@eropple/blob-server

@eropple/blob-server

This HTTP server is a file server that accepts a query string JWT to enable access to private content.

This is an extremely alpha project. If you want to use it, you should spend a little time reading it. I'm not offering any help for this one, just some quick notes:

• The config is included literally below. If there isn't a default (a second argument to GetEnv), it's required!
• URLs generated with JWTs should follow the JWTPayload below, and the JWT should be passed as the q query string parameter.
• Requests that do not have a JWT passed as q can access unauthenticatedPaths, which defaults to "anything under the /p path".
• Signed requests can access unauthenticatedPaths.

// calls to `GetEnv` *without* a second argument mean
// that the environemnt variable is REQUIRED.

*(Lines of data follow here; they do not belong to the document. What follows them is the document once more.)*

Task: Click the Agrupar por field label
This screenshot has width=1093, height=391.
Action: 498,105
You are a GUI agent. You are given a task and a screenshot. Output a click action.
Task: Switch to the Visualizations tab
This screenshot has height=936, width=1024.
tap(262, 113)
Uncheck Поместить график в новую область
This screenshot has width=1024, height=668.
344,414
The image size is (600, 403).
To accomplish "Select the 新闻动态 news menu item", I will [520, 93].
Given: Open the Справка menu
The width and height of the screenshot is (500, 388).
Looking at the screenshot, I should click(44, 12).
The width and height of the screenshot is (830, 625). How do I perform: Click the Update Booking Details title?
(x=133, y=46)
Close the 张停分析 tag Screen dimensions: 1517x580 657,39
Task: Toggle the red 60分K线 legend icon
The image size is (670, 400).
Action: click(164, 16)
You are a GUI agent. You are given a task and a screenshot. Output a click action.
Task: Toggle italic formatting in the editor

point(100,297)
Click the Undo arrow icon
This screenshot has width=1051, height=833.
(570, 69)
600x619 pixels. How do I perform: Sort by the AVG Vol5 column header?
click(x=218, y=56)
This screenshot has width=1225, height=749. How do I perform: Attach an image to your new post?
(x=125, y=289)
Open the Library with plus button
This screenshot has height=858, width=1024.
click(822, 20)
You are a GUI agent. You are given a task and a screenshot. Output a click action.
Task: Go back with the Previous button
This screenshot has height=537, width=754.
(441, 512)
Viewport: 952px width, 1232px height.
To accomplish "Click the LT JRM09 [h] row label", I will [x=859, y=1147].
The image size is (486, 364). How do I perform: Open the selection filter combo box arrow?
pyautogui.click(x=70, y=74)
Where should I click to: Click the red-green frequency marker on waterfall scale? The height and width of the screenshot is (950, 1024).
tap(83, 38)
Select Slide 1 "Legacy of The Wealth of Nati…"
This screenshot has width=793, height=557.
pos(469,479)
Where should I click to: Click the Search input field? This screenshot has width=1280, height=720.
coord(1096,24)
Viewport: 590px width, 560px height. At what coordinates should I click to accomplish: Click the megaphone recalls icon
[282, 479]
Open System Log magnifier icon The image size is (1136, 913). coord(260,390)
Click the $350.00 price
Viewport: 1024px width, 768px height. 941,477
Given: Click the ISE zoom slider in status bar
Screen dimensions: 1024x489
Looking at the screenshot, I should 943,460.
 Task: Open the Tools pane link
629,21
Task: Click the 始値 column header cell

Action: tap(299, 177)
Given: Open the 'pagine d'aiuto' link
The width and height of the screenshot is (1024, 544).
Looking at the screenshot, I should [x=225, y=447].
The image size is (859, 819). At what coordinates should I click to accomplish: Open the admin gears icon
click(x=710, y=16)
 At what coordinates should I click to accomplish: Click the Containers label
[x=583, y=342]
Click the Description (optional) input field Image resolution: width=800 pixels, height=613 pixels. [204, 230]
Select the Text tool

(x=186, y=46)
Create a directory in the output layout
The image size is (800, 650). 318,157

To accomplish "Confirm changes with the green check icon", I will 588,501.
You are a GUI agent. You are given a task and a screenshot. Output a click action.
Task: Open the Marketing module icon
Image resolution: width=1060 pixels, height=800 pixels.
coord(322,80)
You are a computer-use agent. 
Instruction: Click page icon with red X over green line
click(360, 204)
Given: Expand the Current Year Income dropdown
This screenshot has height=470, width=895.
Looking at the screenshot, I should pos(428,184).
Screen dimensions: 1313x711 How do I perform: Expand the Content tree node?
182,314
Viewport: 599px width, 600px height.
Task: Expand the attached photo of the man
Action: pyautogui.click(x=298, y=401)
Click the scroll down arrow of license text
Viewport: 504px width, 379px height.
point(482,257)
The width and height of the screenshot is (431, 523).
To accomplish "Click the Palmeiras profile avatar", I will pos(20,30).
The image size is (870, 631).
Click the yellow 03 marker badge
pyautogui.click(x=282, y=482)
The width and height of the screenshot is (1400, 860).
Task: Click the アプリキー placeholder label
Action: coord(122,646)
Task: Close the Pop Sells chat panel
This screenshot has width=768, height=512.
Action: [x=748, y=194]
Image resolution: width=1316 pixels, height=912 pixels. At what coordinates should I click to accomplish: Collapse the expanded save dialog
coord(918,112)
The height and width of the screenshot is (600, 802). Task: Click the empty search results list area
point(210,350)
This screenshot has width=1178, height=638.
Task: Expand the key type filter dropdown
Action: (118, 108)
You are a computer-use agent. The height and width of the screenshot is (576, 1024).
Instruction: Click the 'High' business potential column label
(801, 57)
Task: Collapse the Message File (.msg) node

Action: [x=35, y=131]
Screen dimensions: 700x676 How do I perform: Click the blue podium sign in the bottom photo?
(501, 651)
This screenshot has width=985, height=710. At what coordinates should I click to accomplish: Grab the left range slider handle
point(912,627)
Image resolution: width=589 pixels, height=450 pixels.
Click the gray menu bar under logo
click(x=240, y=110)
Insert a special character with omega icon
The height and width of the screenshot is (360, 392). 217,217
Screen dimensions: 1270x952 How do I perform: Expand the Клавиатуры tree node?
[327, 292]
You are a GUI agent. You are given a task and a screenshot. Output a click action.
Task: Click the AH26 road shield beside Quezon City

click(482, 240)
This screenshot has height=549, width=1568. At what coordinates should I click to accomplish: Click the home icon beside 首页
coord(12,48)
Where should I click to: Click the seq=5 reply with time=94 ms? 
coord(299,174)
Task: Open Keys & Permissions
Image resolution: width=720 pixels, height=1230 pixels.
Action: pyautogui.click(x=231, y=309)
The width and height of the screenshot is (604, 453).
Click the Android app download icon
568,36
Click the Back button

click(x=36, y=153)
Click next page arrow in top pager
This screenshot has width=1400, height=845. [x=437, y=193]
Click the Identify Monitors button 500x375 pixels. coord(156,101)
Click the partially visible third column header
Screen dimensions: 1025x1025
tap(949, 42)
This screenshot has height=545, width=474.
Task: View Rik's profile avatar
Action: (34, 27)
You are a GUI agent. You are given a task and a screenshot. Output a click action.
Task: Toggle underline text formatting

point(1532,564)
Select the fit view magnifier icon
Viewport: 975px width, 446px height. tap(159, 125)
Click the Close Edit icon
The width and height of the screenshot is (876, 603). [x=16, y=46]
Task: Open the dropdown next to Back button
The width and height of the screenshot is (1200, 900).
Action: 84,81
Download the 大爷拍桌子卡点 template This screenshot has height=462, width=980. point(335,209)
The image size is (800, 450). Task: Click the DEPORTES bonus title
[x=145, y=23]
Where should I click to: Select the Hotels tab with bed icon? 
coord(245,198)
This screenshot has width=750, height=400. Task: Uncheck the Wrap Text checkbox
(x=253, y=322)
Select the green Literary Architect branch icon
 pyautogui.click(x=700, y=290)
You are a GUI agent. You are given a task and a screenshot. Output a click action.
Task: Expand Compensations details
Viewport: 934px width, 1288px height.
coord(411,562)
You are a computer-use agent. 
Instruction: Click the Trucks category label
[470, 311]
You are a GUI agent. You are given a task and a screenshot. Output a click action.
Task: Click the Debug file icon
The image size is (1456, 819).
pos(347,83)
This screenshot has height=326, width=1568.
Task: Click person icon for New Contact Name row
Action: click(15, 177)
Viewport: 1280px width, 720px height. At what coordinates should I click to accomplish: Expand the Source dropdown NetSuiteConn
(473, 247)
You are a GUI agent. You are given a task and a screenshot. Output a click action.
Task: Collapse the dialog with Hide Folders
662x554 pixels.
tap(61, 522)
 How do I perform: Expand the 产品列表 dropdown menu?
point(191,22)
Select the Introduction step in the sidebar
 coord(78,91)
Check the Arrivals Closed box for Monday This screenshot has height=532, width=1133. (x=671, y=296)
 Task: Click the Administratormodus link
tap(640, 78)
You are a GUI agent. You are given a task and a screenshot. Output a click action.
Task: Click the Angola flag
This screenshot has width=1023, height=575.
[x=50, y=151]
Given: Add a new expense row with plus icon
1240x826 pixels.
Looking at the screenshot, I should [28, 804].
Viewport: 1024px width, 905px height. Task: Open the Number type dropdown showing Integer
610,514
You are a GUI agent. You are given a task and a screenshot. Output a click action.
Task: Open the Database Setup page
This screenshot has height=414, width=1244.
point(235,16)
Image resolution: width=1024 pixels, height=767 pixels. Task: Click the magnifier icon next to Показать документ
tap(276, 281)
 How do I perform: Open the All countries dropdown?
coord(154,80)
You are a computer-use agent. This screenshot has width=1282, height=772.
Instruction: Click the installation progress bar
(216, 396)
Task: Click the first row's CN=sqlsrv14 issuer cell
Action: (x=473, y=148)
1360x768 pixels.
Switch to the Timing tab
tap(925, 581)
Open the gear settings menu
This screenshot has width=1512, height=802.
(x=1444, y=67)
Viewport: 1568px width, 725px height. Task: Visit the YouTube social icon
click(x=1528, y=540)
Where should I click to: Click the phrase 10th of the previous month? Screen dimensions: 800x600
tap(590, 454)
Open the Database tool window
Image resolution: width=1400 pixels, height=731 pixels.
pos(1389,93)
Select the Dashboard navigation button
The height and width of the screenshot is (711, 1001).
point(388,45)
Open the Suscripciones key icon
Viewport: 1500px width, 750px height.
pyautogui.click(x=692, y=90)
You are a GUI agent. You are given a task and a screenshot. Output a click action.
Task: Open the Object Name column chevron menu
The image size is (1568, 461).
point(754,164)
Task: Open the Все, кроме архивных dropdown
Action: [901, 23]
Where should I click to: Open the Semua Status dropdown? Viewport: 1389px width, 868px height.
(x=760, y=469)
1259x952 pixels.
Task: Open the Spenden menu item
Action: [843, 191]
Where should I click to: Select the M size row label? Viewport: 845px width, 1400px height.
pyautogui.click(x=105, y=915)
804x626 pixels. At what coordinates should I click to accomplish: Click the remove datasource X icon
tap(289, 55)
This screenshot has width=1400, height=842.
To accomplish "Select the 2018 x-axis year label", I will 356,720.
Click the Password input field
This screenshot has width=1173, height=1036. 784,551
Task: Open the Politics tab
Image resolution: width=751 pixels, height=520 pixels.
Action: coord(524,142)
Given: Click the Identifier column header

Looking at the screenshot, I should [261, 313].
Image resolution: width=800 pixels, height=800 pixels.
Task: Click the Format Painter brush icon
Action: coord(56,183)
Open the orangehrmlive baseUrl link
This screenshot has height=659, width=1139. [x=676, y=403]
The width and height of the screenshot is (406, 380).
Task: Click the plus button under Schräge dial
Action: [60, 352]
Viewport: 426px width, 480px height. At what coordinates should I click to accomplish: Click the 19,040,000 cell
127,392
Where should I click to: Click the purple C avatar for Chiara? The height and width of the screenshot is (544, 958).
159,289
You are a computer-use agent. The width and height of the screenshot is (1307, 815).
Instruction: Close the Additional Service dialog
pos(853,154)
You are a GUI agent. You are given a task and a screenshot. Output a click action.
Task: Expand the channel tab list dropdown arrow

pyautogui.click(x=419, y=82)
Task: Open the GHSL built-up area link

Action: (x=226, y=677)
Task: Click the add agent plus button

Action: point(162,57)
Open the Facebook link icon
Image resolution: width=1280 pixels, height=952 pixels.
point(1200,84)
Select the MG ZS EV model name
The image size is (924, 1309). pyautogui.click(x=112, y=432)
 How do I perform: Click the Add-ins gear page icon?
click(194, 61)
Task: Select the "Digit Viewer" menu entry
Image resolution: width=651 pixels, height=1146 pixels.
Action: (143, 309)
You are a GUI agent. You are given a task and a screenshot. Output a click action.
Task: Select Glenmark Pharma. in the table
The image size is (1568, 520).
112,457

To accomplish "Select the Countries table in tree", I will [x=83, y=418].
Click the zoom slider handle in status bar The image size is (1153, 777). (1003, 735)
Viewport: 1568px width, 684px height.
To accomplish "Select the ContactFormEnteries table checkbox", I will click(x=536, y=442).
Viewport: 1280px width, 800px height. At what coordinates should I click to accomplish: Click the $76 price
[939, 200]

// REQUIRED: the JWT HS384 key
export const jwtKey = GetEnv.string(`${envKeyPrefix}_JWT_KEY`);

// REQUIRED: the path on the file system (defaults to /srv/blob-server in Docker)
export const blobPath = Path.resolve(GetEnv.string(`${envKeyPrefix}_FILE_STORE_PATH`));

export const unauthenticatedPaths: ReadonlyArray<string> =
  GetEnv.string(`${envKeyPrefix}_UNAUTHENTICATED_PATHS`, '/p/**/*').split(':');
export const address = GetEnv.string(`${envKeyPrefix}_HTTP_ADDRESS`, '0.0.0.0');
export const port = GetEnv.int(`${envKeyPrefix}_HTTP_PORT`, 13305);
export const cacheSize = GetEnv.int(`${envKeyPrefix}_CACHE_SIZE`, 1000);

// the JWT payload that you sign with `jwtKey` must include
// the following. `paths` is an array of globstar paths that
// the bearer of this JWT can download.
export const JWTPayload = RT.Record({
  sub: RT.String,
  exp: RT.Number,
  paths: RT.Array(RT.String),
});
export type JWTPayload = RT.Static<typeof JWTPayload>;